PloS one 2017 05 1112(5) e0176428 doi 10.1371/journal.pone.0176428
In the HIV-1 vaccine trial RV144, ALVAC-HIV prime with an AIDSVAX® B/E boost reduced HIV-1 acquisition by 31% at 42 months post first vaccination. The bivalent AIDSVAX® B/E vaccine contains two gp120 envelope glycoproteins, one from the subtype B HIV-1 MN isolate and one from the subtype CRF01_AE A244 isolate. Each envelope glycoprotein harbors a highly conserved 27-amino acid HSV-1 glycoprotein D (gD) tag sequence that shares 93% sequence identity with the HSV-2 gD sequence. We assessed whether vaccine-induced anti-gD antibodies protected females against HSV-2 acquisition in RV144.

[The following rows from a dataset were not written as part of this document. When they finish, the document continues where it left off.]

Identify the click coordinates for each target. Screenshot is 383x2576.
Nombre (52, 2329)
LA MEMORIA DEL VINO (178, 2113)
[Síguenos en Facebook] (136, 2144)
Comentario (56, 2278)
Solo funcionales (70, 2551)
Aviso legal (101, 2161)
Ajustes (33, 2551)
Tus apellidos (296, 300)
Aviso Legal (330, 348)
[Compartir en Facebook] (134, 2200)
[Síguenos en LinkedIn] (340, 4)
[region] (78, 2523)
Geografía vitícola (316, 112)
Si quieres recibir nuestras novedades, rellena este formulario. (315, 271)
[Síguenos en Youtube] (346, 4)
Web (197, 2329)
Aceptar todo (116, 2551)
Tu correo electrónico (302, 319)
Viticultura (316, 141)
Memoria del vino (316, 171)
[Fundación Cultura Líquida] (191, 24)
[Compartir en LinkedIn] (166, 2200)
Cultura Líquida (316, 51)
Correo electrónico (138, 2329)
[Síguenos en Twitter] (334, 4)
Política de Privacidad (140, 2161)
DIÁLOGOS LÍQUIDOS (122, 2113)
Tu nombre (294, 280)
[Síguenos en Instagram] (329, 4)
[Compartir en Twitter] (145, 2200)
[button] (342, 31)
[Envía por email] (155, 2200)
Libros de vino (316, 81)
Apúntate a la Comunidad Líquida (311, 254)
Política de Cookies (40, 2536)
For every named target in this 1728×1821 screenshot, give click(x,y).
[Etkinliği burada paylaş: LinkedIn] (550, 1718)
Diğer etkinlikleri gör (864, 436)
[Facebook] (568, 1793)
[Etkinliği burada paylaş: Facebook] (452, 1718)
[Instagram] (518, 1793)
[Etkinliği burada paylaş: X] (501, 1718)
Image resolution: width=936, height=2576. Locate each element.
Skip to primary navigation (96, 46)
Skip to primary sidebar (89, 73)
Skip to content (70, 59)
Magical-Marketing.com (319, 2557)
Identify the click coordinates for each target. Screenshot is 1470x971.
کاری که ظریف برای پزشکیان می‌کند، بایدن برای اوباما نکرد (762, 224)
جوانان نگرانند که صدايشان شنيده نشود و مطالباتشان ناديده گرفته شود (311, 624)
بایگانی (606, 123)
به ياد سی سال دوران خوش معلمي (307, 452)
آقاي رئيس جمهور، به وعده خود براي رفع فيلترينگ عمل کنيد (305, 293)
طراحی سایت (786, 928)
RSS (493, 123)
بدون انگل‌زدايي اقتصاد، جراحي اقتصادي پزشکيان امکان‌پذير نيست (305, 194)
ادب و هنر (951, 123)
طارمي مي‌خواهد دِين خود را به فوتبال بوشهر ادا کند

Of the women enrolled in RV144, 777 vaccine and 807 placebo recipients were eligible and randomly selected according to their pre-vaccination HSV-1 and HSV-2 serostatus for analysis. Immunoglobulin G (IgG) and IgA responses to gD were determined by a binding antibody multiplex assay and HSV-2 serostatus was determined by Western blot analysis. Ninety-three percent and 75% of the vaccine recipients had anti-gD IgG and IgA responses two weeks post last vaccination, respectively. There was no evidence of reduction in HSV-2 infection by vaccination compared to placebo recipients over 78 weeks of follow-up. The annual incidence of HSV-2 infection in individuals who were HSV-2 negative at baseline or HSV-1 positive and HSV-2 indeterminate at baseline were 4.38/100 person-years (py) and 3.28/100 py in the vaccine and placebo groups, respectively. Baseline HSV-1 status did not affect subsequent HSV-2 acquisition. Specifically, the estimated odds ratio of HSV-2 infection by Week 78 for female placebo recipients who were baseline HSV-1 positive (n = 422) vs. negative (n = 1120) was 1.14 [95% confidence interval 0.66 to 1.94, p = 0.64)]. No evidence of reduction in the incidence of HSV-2 infection by vaccination was detected.
AIDSVAX® B/E containing gD did not confer protection from HSV-2 acquisition in HSV-2 seronegative women, despite eliciting anti-gD serum antibodies.